§ **WORK REQUIRED**:
Your response should reproduce every line of the entries that contains the word "section".

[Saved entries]
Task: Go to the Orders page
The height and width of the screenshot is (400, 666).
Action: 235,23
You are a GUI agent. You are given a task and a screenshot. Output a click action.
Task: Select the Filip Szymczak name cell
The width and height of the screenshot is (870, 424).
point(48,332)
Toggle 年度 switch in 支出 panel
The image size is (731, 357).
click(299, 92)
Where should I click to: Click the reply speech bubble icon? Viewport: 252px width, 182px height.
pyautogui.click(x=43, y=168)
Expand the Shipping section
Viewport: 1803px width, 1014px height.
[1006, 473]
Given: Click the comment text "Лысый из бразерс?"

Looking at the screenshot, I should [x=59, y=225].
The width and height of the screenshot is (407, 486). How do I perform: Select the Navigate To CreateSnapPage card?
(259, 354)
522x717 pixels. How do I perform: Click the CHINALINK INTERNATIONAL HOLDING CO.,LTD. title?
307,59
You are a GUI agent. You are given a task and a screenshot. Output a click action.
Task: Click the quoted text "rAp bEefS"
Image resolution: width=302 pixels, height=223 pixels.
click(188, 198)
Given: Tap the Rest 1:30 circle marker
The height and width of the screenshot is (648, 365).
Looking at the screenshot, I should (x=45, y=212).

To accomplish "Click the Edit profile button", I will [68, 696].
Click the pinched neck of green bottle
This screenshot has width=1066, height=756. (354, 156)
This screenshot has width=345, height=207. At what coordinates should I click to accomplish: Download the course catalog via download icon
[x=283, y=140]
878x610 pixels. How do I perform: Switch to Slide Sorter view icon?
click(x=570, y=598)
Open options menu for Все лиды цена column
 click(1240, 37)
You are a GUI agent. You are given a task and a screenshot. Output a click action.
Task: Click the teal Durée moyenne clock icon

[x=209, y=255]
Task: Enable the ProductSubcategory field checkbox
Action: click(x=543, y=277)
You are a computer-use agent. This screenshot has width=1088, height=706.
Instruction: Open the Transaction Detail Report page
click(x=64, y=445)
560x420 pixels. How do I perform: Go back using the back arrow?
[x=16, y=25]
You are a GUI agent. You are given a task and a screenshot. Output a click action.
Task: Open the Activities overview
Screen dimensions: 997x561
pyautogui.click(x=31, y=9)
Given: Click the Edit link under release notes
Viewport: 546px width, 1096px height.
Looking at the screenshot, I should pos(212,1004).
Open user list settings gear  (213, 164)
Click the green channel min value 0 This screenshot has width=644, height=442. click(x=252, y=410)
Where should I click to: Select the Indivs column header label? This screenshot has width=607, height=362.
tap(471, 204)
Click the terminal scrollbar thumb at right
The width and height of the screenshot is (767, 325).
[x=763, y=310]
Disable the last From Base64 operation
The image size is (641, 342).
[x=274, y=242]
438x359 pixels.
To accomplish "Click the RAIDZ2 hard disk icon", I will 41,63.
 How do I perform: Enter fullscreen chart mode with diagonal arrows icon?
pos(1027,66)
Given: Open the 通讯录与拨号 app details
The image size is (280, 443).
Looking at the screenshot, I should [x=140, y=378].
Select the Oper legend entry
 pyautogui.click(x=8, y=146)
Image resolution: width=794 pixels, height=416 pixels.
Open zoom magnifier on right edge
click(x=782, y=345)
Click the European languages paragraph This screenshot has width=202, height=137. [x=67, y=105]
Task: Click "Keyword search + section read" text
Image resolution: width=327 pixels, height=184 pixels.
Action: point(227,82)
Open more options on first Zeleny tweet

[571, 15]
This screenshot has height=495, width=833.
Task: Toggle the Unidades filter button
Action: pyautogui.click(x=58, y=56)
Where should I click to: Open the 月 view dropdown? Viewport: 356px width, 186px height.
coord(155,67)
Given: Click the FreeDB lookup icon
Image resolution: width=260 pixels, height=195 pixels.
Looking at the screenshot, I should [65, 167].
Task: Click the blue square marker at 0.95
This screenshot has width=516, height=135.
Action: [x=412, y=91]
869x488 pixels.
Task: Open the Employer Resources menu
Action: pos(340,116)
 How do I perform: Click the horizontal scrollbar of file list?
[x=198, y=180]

§ **RESPONSE AREA**:
Expand the Shipping section
Task: Click "Keyword search + section read" text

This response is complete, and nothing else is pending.